Fire blight is a disease caused by the bacterium Erwinia amylovora that affects fruit production and is considered one of the world’s worst plant diseases. It is a serious threat to the Australian apple and pear industries.
In the early stages of infection blossoms appear water-soaked and grey-green but quickly turn brown or black. Generally the entire flower cluster becomes blighted and killed.
Shoot blight is the most obvious symptom and can appear one to several weeks after petal fall.
The leaves and the stem on young shoot tips turn brown or black and bend over into a characteristic shape similar to the top of a shepherd’s crook or candy cane.
Fruit appears small, dark and shriveled if infected when young. If infected later expanding red, brown or black lesions appear.
Insects and rain move the bacteria to flowers and shoots. Infection occurs through wounds caused by insects feeding, wind-whipping and hail. Bacterial ooze is often produced from new infection sites during the growing season.
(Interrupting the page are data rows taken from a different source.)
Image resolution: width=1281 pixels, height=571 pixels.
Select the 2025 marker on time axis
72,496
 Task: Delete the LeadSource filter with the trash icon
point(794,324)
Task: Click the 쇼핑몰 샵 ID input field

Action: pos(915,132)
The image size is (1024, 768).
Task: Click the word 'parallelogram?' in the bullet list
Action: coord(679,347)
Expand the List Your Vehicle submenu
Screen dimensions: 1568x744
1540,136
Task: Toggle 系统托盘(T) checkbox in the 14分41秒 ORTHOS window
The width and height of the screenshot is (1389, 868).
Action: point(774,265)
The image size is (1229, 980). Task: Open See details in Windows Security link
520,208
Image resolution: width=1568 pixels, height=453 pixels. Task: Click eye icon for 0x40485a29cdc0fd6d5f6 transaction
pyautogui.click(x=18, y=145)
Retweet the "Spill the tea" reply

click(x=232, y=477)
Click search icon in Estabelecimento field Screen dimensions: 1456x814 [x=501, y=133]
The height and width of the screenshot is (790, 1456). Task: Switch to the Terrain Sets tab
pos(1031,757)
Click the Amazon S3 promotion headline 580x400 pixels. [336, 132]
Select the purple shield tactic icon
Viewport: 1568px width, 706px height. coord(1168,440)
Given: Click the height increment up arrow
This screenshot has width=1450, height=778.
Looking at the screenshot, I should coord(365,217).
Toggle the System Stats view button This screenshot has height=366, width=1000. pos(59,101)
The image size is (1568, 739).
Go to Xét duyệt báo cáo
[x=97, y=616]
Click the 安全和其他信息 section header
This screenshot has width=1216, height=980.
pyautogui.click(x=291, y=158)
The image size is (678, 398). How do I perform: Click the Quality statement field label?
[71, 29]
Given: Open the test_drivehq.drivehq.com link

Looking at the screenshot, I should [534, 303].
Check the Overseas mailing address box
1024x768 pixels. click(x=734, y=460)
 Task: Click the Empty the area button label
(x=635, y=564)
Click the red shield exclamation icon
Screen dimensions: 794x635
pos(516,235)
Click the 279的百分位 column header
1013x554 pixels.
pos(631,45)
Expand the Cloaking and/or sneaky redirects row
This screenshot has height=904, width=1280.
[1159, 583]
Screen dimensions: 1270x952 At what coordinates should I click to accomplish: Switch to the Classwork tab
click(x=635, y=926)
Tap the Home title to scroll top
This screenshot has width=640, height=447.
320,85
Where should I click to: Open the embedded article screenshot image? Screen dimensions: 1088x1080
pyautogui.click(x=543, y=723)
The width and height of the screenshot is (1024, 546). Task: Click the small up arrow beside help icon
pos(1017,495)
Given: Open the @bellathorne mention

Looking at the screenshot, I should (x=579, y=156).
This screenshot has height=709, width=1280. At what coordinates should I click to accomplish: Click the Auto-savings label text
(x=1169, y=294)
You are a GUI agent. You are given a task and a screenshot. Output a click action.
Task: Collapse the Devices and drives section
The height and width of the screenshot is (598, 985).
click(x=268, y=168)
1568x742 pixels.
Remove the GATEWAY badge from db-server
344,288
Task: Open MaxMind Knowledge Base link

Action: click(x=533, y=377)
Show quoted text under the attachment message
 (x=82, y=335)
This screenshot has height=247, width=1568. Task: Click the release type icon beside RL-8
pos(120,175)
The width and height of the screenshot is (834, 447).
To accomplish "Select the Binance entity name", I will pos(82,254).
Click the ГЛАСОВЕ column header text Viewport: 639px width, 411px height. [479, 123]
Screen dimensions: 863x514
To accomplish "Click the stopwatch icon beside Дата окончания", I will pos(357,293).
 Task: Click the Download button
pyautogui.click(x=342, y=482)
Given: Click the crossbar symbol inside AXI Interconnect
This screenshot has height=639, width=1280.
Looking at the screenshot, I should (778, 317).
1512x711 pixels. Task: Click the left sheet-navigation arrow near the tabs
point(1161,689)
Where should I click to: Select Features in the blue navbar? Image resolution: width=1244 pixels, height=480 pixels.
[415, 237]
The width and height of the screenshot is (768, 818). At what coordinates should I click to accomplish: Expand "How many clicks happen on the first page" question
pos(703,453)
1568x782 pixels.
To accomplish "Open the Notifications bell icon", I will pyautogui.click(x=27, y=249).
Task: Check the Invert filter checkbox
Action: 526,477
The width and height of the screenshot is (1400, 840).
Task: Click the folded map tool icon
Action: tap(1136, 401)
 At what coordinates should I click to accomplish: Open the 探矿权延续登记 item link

Further spread occurs as long as shoots keep growing and wounding of the tree occurs.
Fire blight was first recorded in the USA in 1794 on apples in New York State. The bacterium is native to North America and is present throughout the continent as well as through Europe.
Fire blight is not present in Australia.
Fire blight has the potential to devastate the apple and pear growing industries. The Australian apple and pear industry is valued at approximately $681 million per year.